But why was that information withheld?

“The National Counterintelligence and Security Center elected to remove the most sensitive information that might be of value to our adversaries in order to ensure we could share the report publicly,” said Joel Melstad, a spokesman for the Director of National Intelligence. “We believe that this unclassified version provides full transparency into the security clearance volume levels for U.S. government employees and contractors, as well as an appropriate level of public insight into the security clearance determination processing metrics for IC agencies/elements without giving an advantage to our adversaries, who would also be the recipients of this information.”

Still, it is not obvious to a non-security professional that release of the total number of contractors holding security clearances would provide any advantage to US adversaries.
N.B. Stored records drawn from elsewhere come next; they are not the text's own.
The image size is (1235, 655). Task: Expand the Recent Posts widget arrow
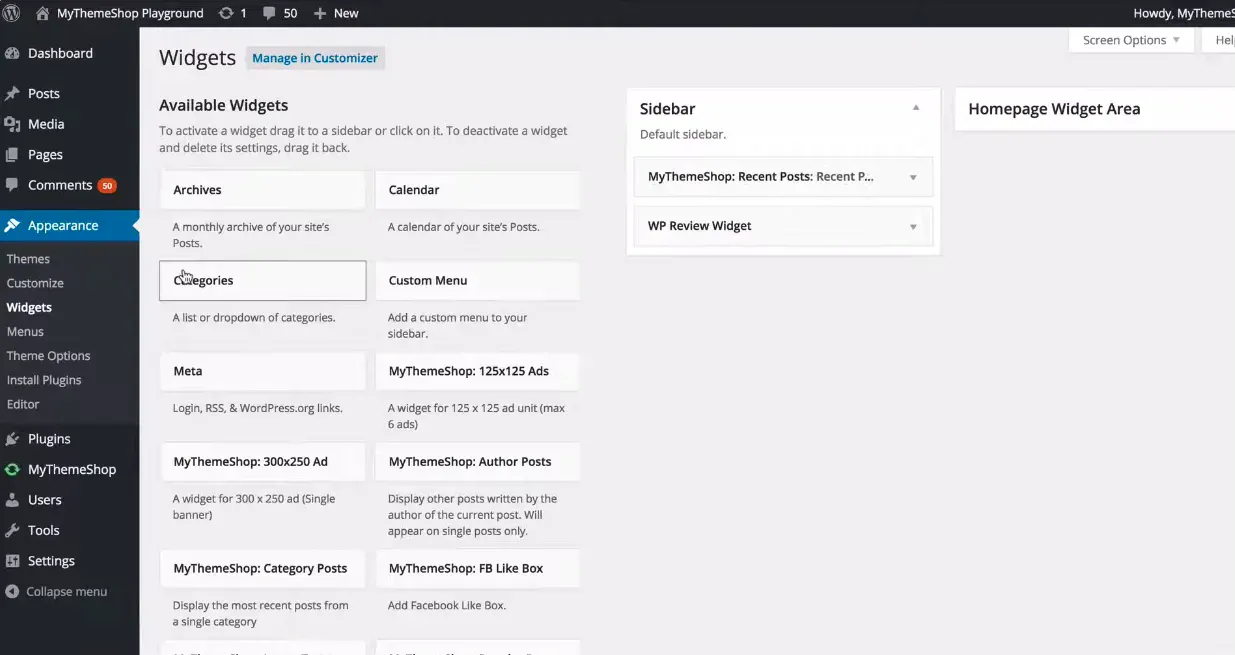point(913,177)
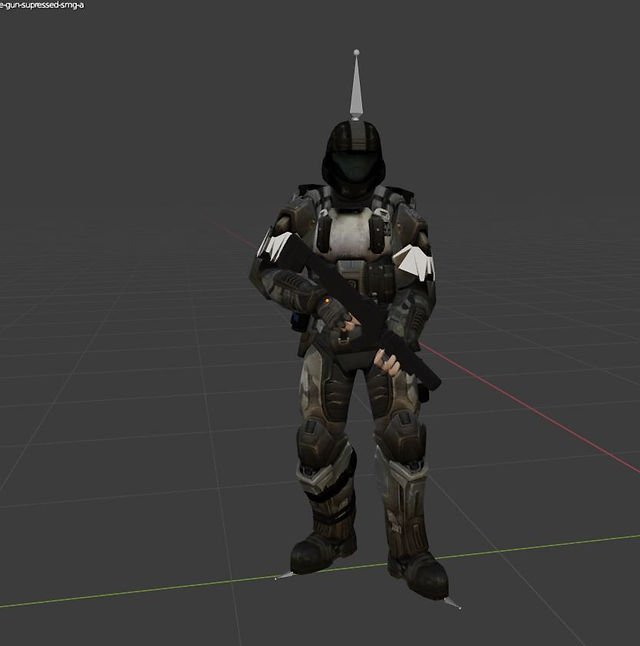Click the small bone tip beside the rear boot
The width and height of the screenshot is (640, 646).
click(x=284, y=575)
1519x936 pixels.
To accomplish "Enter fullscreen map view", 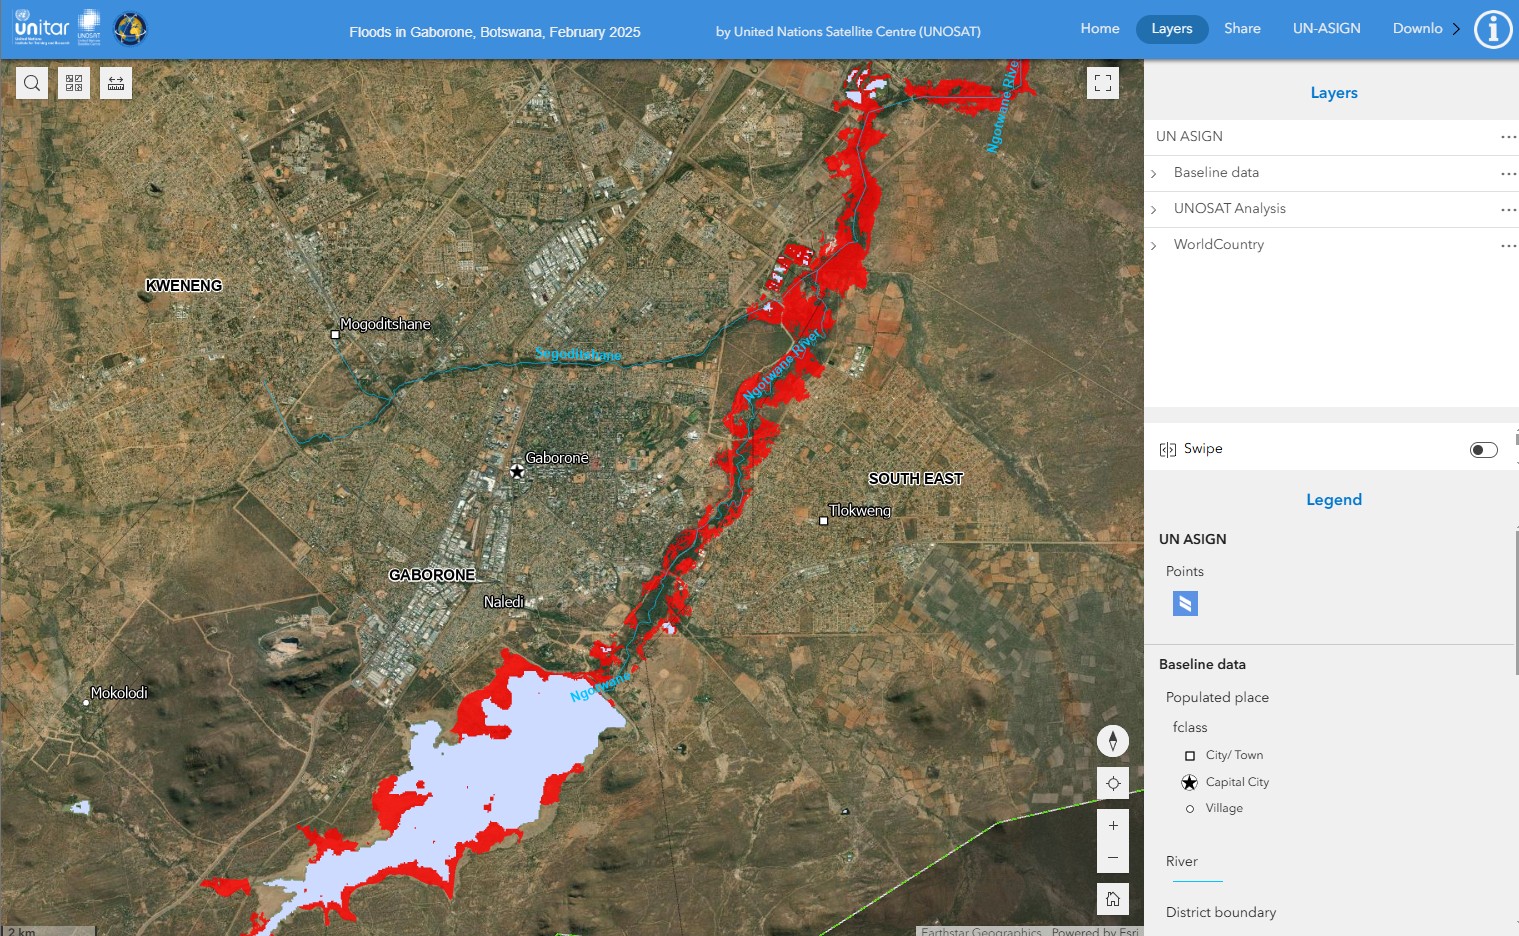I will (1102, 83).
Despite the significant drop-off in the number of clearances, backlogs in the process continued to grow due in part to an inadequate number of qualified investigators.

“Processing times for the longest cases increased in most agencies,” the new ODNI report said. “In addition, there were generally more cases pending over four months than in the previous years.”

In fact, by the first quarter of FY 2018, the average time for processing a Top Secret clearance in the fastest 90% of cases had rocketed up to 380 days, according to another new White House report (at p.13). That was an increase of about 100 days from a year earlier.

But the White House report also said that as of December 2017, seventeen new initiatives had been approved “that will immediately begin to reduce the backlog.”

“Examples include guidance for temporary (interim) authorizations and pre-appointment waiver determinations, expanding the use of video teleconference technology and telephonic reference interviews, clarifying some requirements in the Federal Investigative Standards to improve efficiencies, and expediting the deployment of the newly approved SF-85P.” See Security Clearance, Suitability/Fitness, and Credentialing Reform, 1st Quarter, FY 2018, March 2018.

The National Background Investigations Bureau had 710,000 investigative actions awaiting processing as of earlier this month, said NBIB director Charles S. Phalen Jrat a Senate Intelligence Committee hearing. It can regularly address 160,000-180,000 with its existing workforce, he said, so “only” about 530,000 or so pending investigations would be considered “backlog.”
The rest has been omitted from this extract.